*WHAT IS EXPECTED*
Extract, exactly and without pictures, every line from the one that includes "The height and width of the screenshot is (517, 746)." through the final line of the material below.

--- INFORMATION SHOWN Enclosed Below ---

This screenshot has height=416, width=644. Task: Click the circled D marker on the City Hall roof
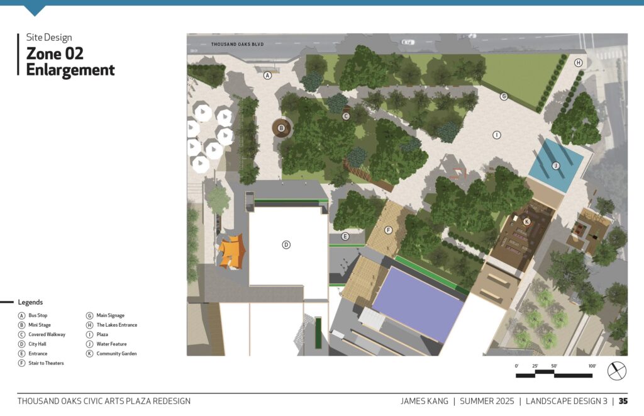tap(286, 245)

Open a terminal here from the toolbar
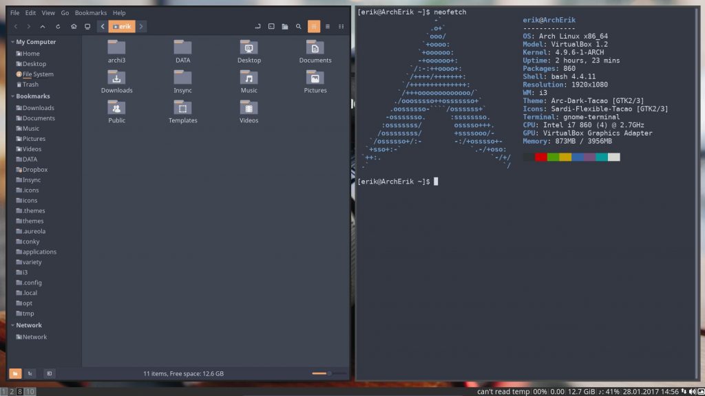coord(271,27)
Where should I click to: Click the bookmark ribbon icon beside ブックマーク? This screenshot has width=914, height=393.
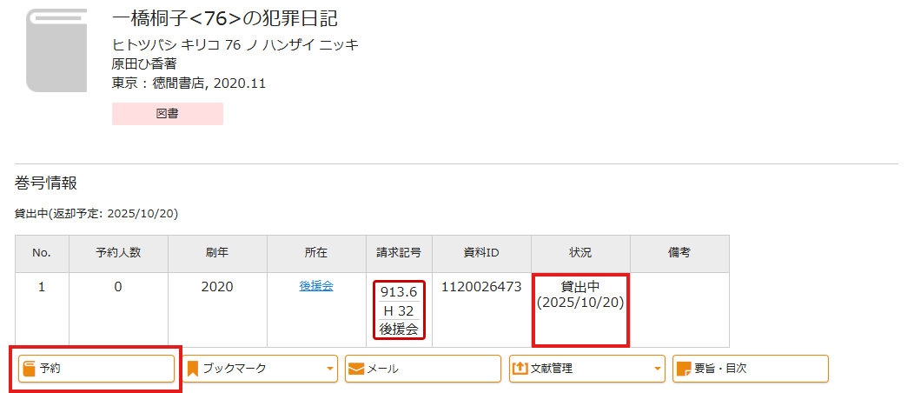(x=193, y=369)
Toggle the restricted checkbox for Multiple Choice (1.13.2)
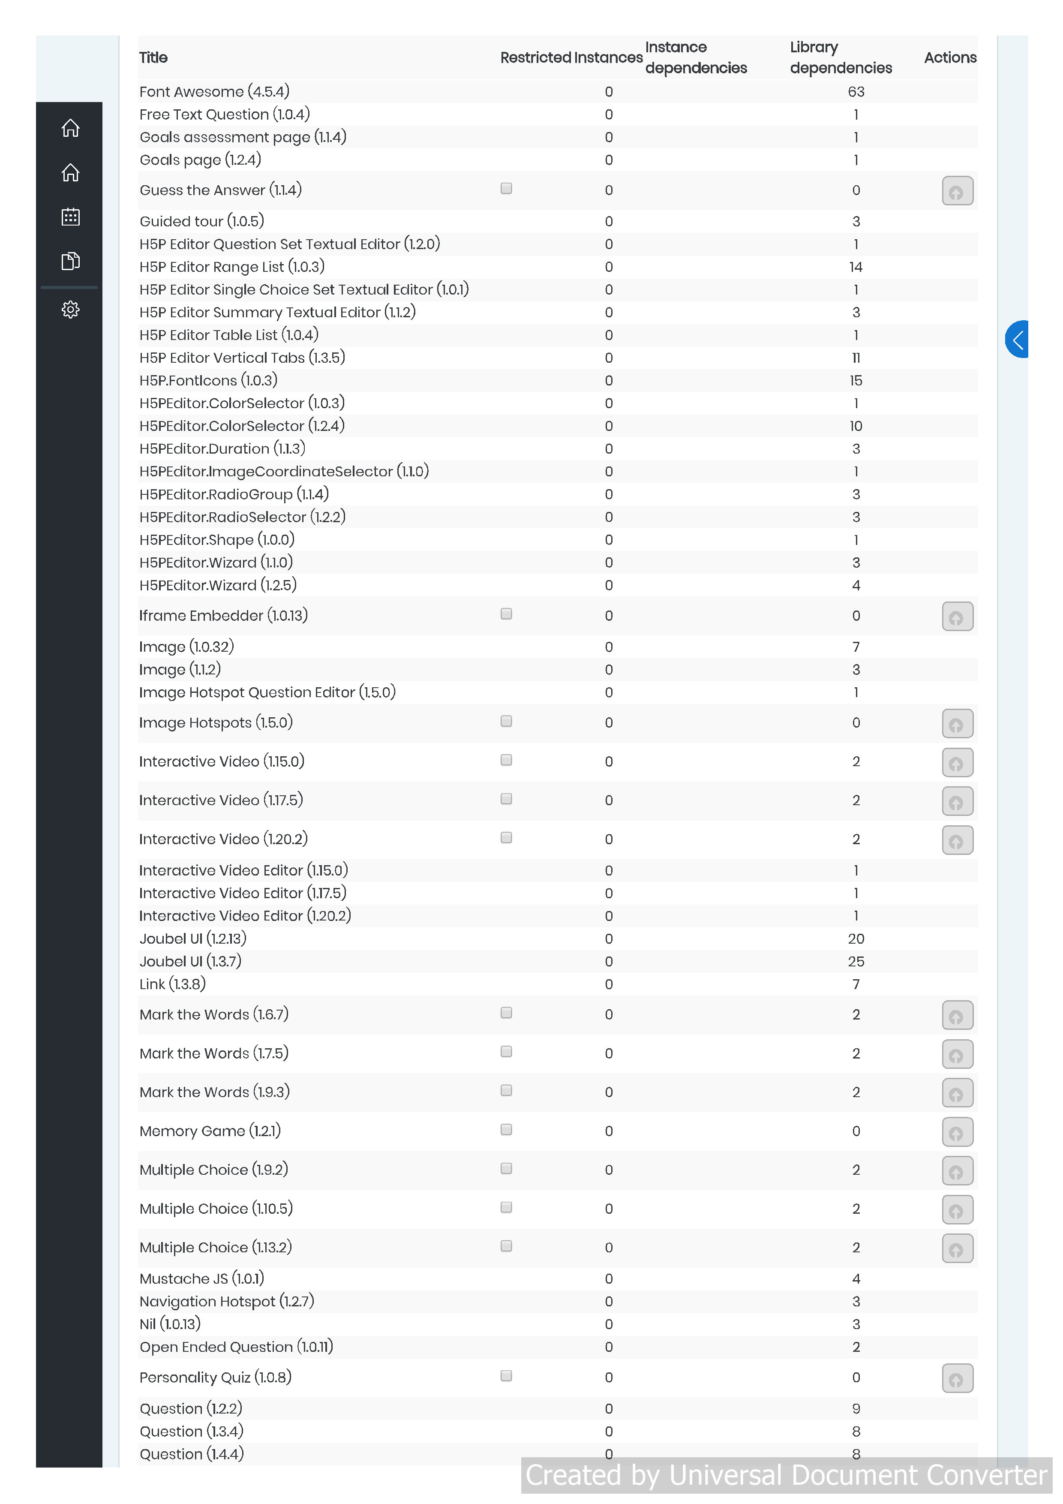The height and width of the screenshot is (1504, 1063). pos(506,1246)
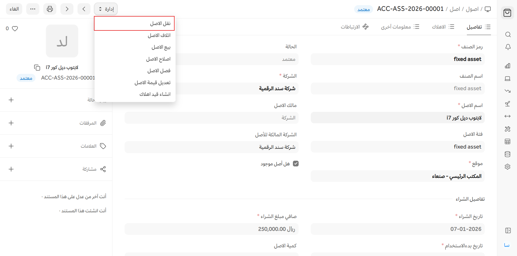Go to 'اصول' breadcrumb link

coord(472,9)
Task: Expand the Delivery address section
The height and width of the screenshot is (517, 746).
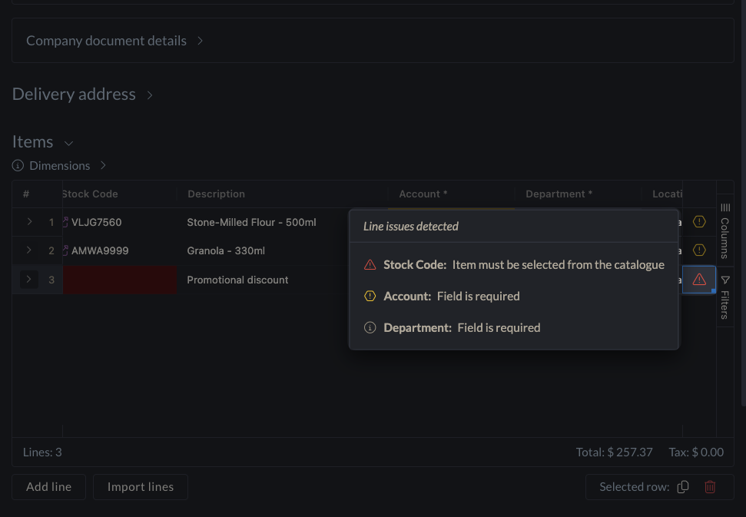Action: tap(150, 95)
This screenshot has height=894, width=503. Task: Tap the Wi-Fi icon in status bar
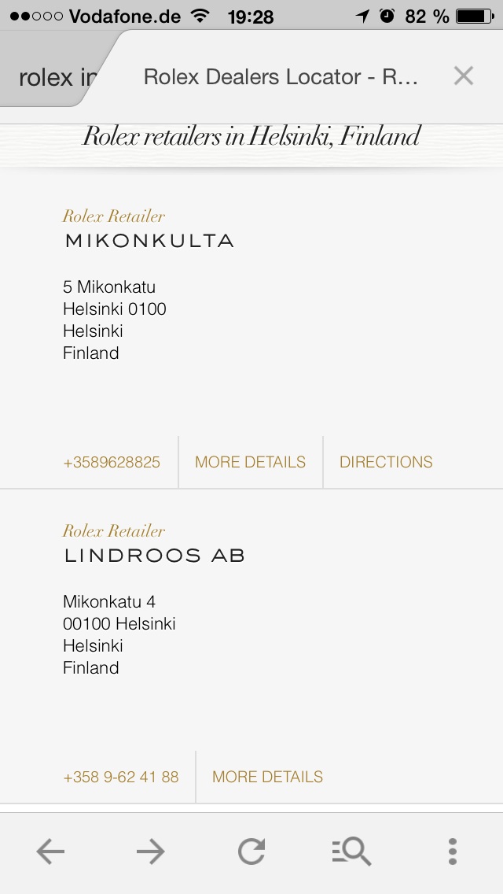201,16
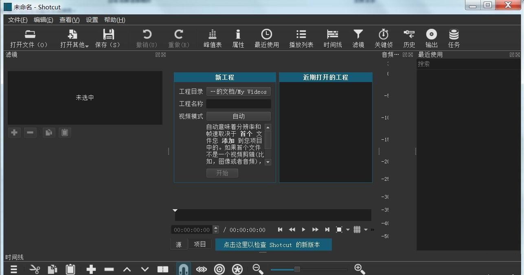The height and width of the screenshot is (275, 524).
Task: Open the 输出 export disc icon
Action: pyautogui.click(x=431, y=38)
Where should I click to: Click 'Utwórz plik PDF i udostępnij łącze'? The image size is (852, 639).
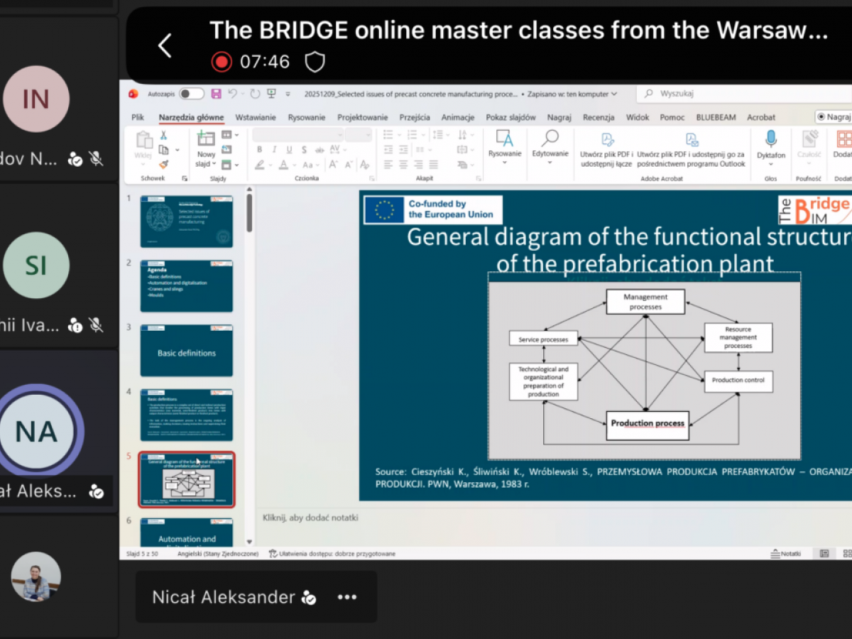pos(606,148)
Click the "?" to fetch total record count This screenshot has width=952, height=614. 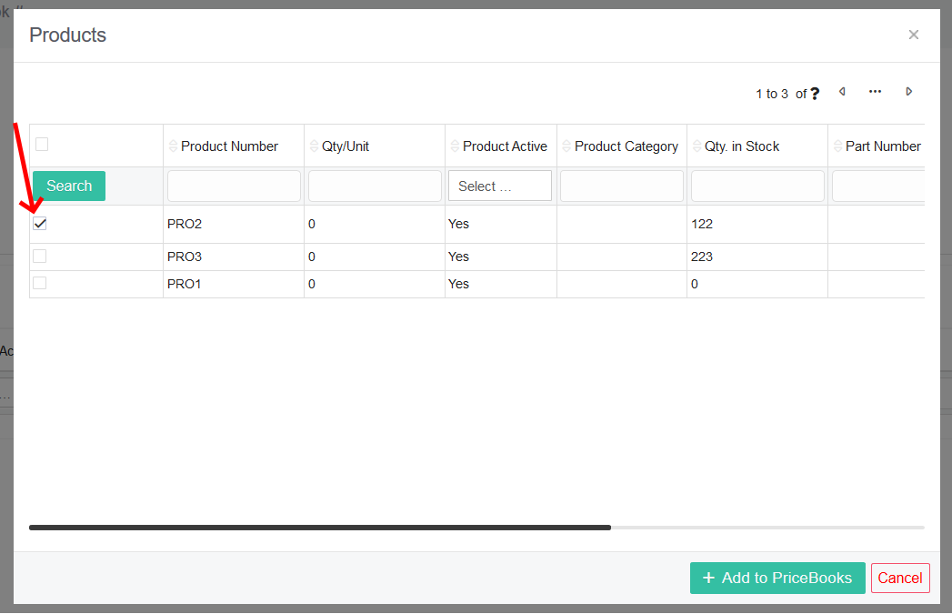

--- End of Enclosed INFORMATION SHOWN ---

*ANSWER AREA*
The height and width of the screenshot is (517, 746).
Action: tap(150, 95)
This screenshot has height=894, width=503. Task: Tap the Wi-Fi icon in status bar
201,16
The height and width of the screenshot is (275, 524).
Task: Open the 输出 export disc icon
Action: pyautogui.click(x=431, y=38)
Where should I click to: Click 'Utwórz plik PDF i udostępnij łącze'? The image size is (852, 639).
pos(606,148)
Click the "?" to fetch total record count This screenshot has width=952, height=614. 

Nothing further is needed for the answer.